Entre 55 % et 75 % des travailleurs en France sont concernés par au moins une forme d’horaire atypique, selon une expertise de l’Anses publiée début septembre (Agence nationale de sécurité sanitaire de l’alimentation, de l’environnement et du travail). Le travail en horaires dits « atypiques » regroupe les horaires longs, décalés ou du week-end. « Le travail en horaires atypiques a des effets sur la santé ainsi que sur la vie sociale et familiale », rappelle l’Anses.
Le travail en horaires longs entraine la survenue de maladies cardiovasculaires (maladies coronariennes et AVC) ainsi qu’une anxiété et une détérioration de la qualité du sommeil.

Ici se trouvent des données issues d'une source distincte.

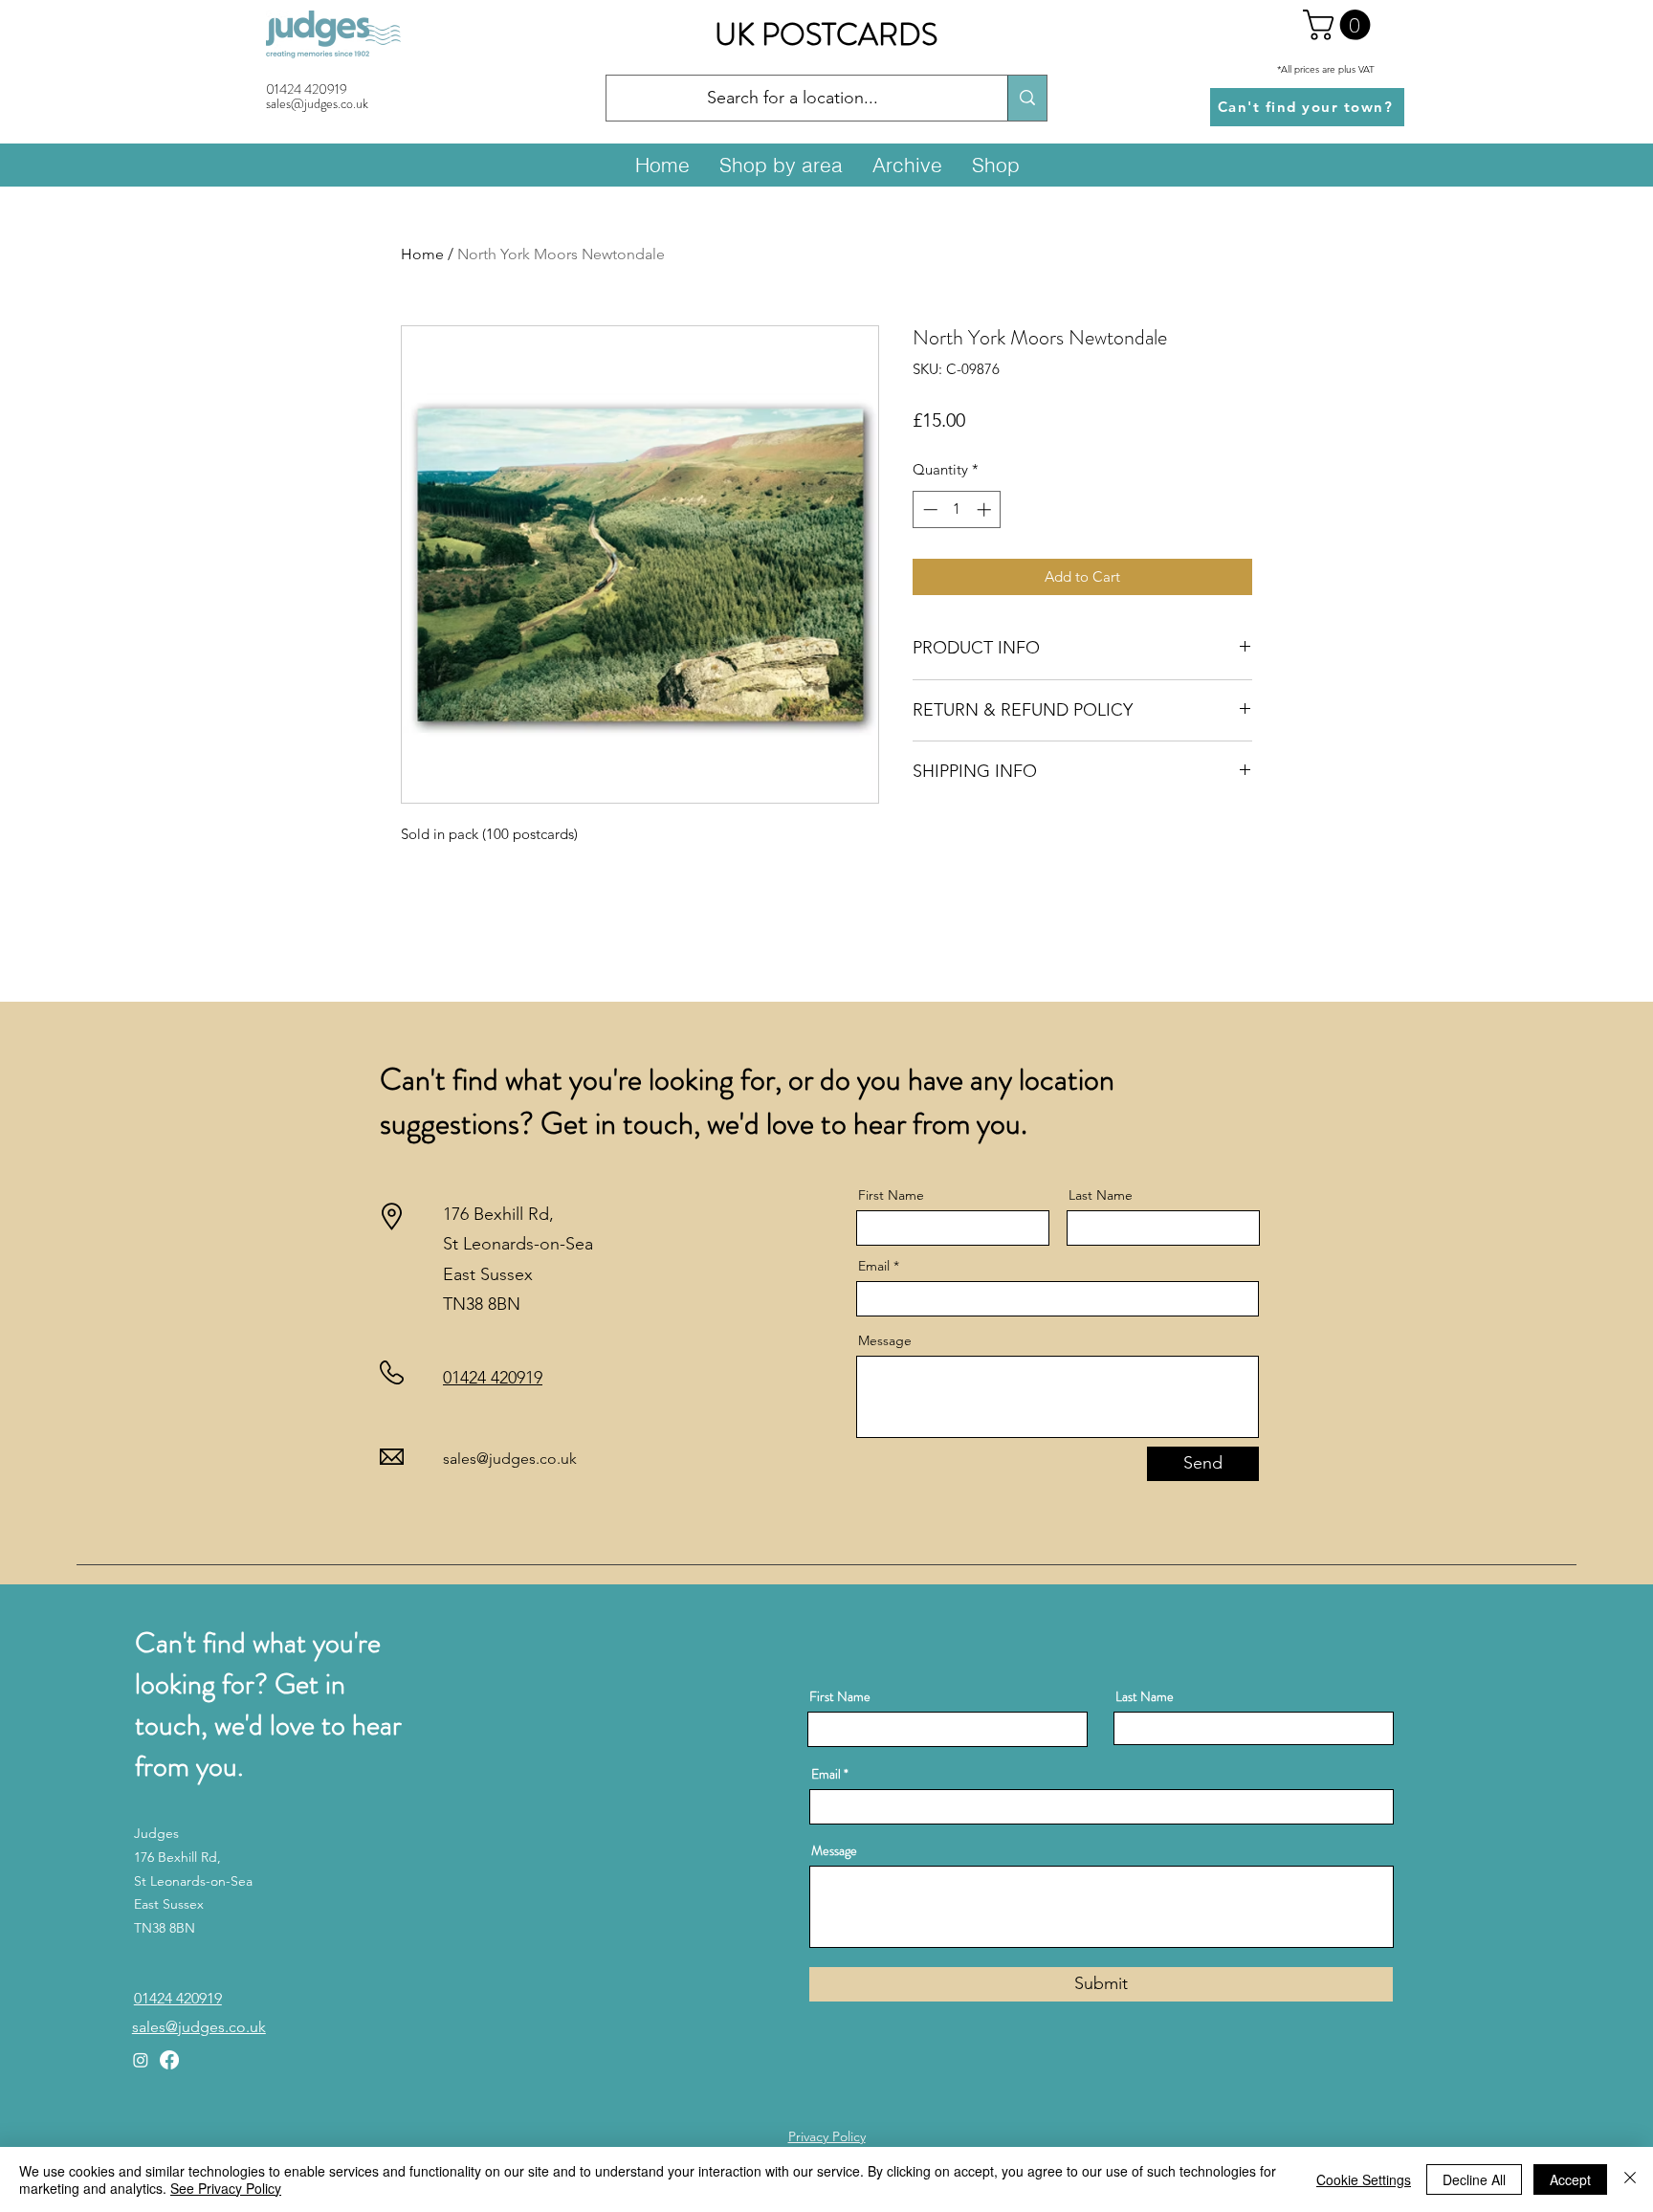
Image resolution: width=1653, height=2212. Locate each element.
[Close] (1630, 2179)
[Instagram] (140, 2059)
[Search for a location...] (1027, 98)
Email (874, 1265)
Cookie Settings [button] (1363, 2179)
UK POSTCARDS (826, 34)
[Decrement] (928, 509)
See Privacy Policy (225, 2188)
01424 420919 (306, 89)
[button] (1340, 25)
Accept (1570, 2179)
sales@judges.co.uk (510, 1458)
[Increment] (986, 509)
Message (885, 1340)
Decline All (1474, 2179)
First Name (891, 1195)
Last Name (1101, 1195)
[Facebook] (169, 2059)
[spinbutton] (957, 509)
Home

Des effets néfastes sur la santé reproductive, la santé métabolique, le risque de dépression, l’équilibre entre vie professionnelle et socio-familiale et sur les accidents du travail sont suspectés.
Pour le travail en horaires décalés, les données scientifiques suggèrent des impacts délétères sur la vie socio-familiale, la santé mentale et cardiovasculaire, ainsi que sur la durée et la qualité du sommeil. En ce qui concerne le travail le week-end, les études montrent des répercussions sur l’articulation entre vie professionnelle et vie personnelle. Ses impacts sur la santé mentale et physique restent peu documentés, mais sont possibles.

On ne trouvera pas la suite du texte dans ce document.